Another movie that refers to love making is CHILDREN OF A LESSER GOD, where a regular man and a deaf woman make love. In Shoshannah Stern’s TV Show, THIS CLOSE, TWO deaf people write and star in the show. This is the first time where there are two dear persons as the lead in a TV Show as well as in a movie.



Another trope is where the person with disabilities is introduced into a family or community. S/he changes everyone’s life, yet remains unchanged and institutionalized. Their wants and desires are over simplified and saying that returning to the institution is what is best for them. Everyone “agrees” for it’s believed that the person with a disability doesn’t have the free will to live their best life outside of it. You could even say that this is Hollywood’s way of affirming those either not wanting to take care or unable to take care of people with disabilities. An example of this is RAIN MAN.


As care providers for people with special needs in a more homelike setting, we know it’s not always possible for people to take care of their relatives with special needs. But still we also don’t think that locking people away in institutions is good. That’s why we support the board and care model like the ones we work for, because it gives the people with special needs a homelike setting to feel more a part of the community. In fact, some guys in our care really enjoyed seeing films at the Reel Abilities Film Festival for the last two years. Let’s get back to CODE OF FREAKS.


THE PERFECT MOVIE

These are high standards in which to create stories. How many perfect movies has Hollywood made humanizing people with autism or another form of disability? None, the panel of hosts conclude.


In some ways it challenges me – Richard- as a filmmaker to write and produce better stories. MY APOCALYPTIC THANKSGIVING is inspired by my life along with the many of special needs adults that I take care of. I am the characters of Frank and Kim. Marcus is the embodiment of several of the clients’ stories. What I have personally observed is that their primal instinct is to connect with their family. This desire is universal especially if we are not fully accepted by our family or community. Many of these clients were abandoned early in life and institutionalized. They never had a family. We are the closest ‘family’ they will ever have is their group home and board and care “family.”

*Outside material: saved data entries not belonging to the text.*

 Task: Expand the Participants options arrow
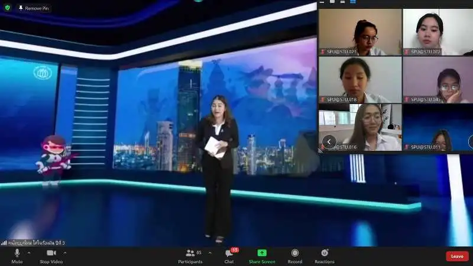210,252
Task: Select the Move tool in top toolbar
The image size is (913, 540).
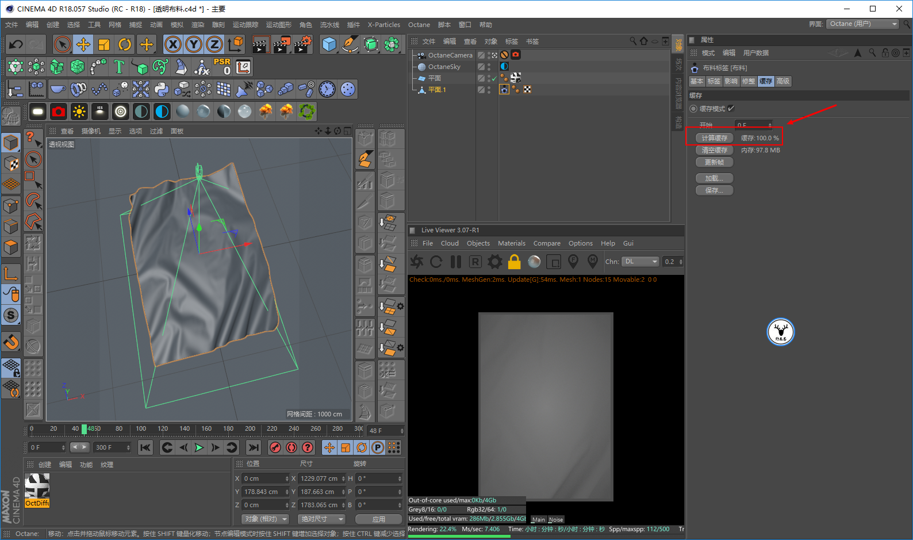Action: pyautogui.click(x=83, y=44)
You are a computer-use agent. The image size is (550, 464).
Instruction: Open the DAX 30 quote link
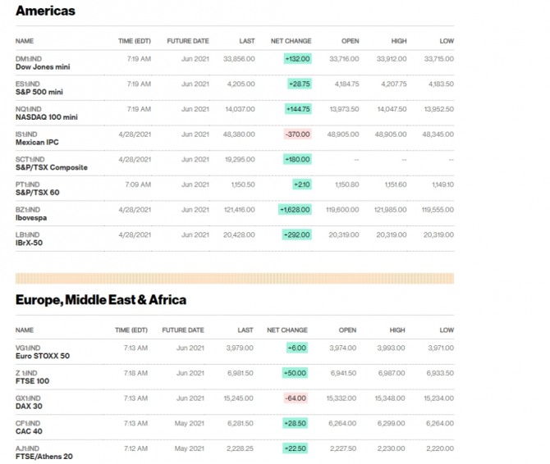click(x=31, y=406)
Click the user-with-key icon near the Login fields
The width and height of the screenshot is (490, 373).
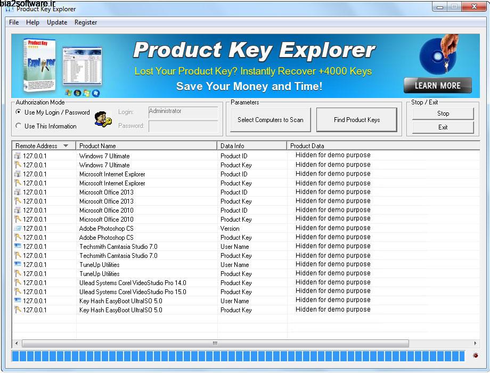point(101,119)
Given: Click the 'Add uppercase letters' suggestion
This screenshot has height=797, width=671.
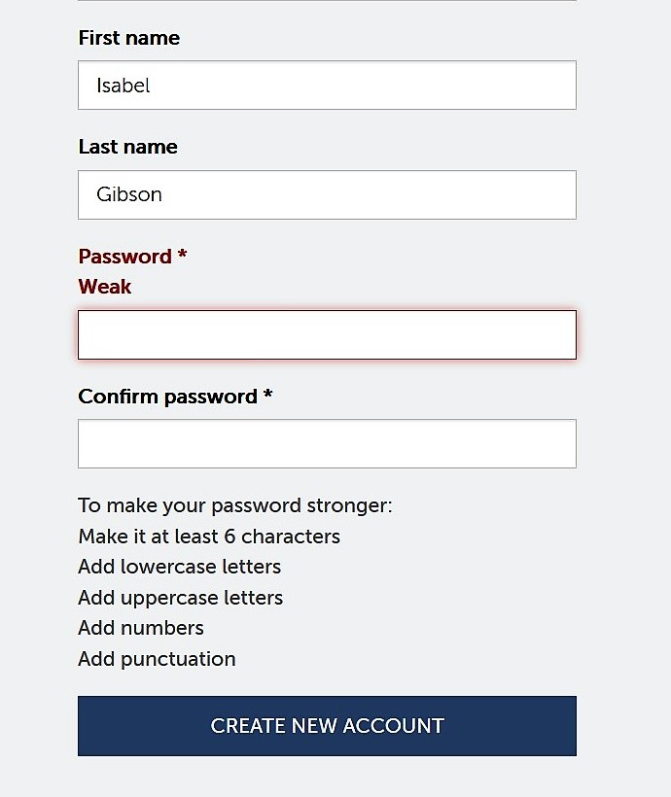Looking at the screenshot, I should click(181, 599).
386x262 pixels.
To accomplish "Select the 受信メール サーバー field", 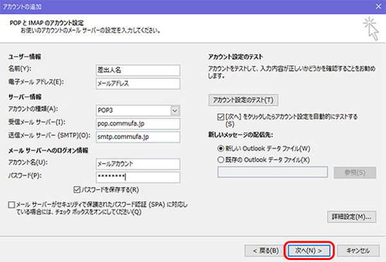I will [136, 122].
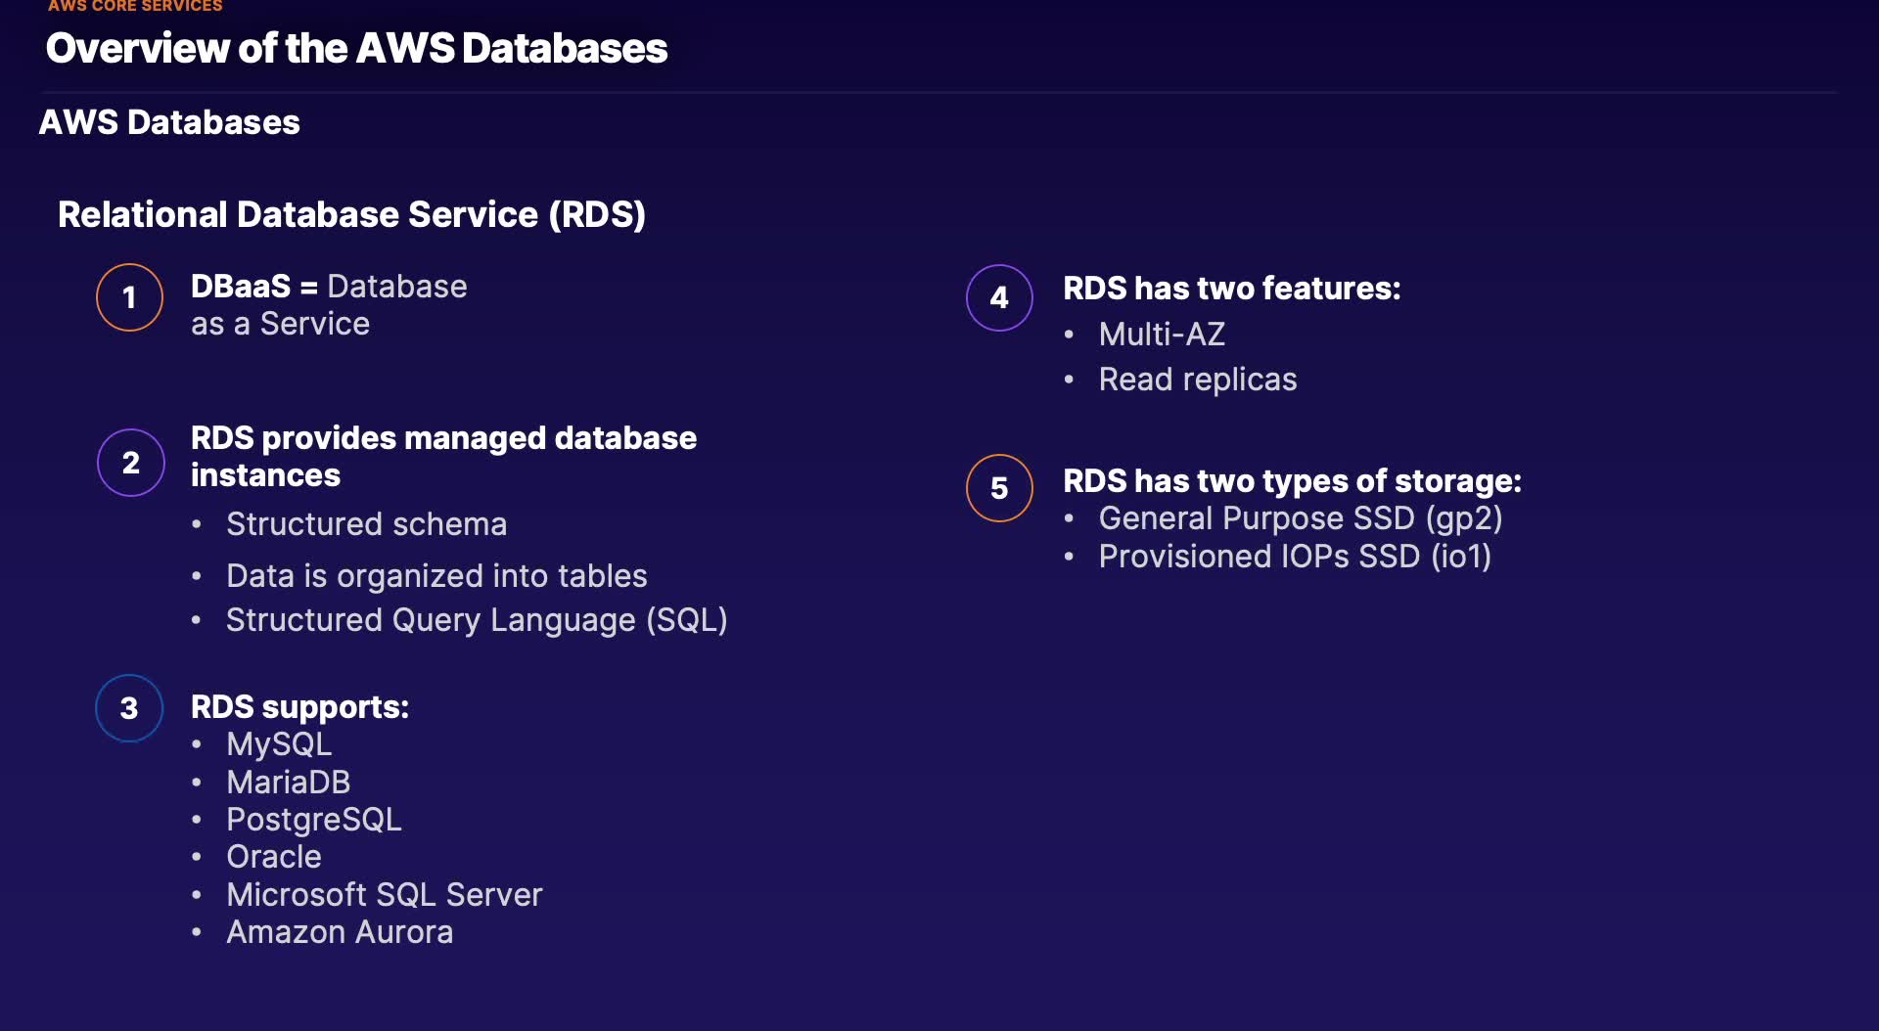Click Provisioned IOPs SSD (io1) bullet
The width and height of the screenshot is (1879, 1031).
tap(1295, 557)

SELF DETERMINATION and ZOMBIES

are the strongest aspect that sets MY APOCALYPTIC THANKSGIVING apart from many tropes of people with autism and special needs. The most unique aspect is that it strives for self-determination for people with special needs and what can go wrong with this and what can go right. Self-determination is the idea that it’s a God given right sprung from the belief like the right to pursuit of happiness endowed by our creator. They may not always make the wisest choices, but they are allowed to make choices for themselves. As pointed out in our film, they have the right to take medication or not. They also have the right to wear what they want, hang out with whomever they choose to and even not have a lobotomy. I know that the lobotomy part sounds funny except some people with special needs used to not have a choice. There are also specific cases of self-harm and illegal activities where a court and panel can partake in those choices. It’s that we can’t intervene until they prove to be a danger to themselves or others.


As a Filipino writer, I understand the story telling challenges. Let’s strive better to avoid easy tropes or cliches and portray people more depth and humanize these characters with disabilities. For me, this film was a love letter to the special needs and their families of the caregiver community. People are meant to see that there are more to people with special needs and/or disabilities beyond the overused tropes discussed in the CODE OF FREAKS.